• **SUPPLIED DATA**:
- - - - -
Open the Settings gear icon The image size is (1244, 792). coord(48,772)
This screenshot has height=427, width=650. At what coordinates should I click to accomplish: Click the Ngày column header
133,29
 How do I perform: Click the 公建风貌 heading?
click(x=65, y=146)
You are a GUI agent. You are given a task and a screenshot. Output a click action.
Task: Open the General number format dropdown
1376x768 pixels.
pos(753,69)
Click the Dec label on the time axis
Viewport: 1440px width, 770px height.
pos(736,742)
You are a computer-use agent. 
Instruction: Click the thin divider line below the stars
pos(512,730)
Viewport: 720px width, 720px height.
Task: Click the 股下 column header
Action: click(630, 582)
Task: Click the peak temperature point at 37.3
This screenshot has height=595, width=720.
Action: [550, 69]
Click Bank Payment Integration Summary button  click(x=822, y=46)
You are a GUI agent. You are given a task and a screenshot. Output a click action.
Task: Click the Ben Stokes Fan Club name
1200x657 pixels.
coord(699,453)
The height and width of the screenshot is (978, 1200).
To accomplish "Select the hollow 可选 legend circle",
- - - - -
Of the lines above, copy each that contains "Open".

Open the Settings gear icon The image size is (1244, 792). coord(48,772)
Task: Open the General number format dropdown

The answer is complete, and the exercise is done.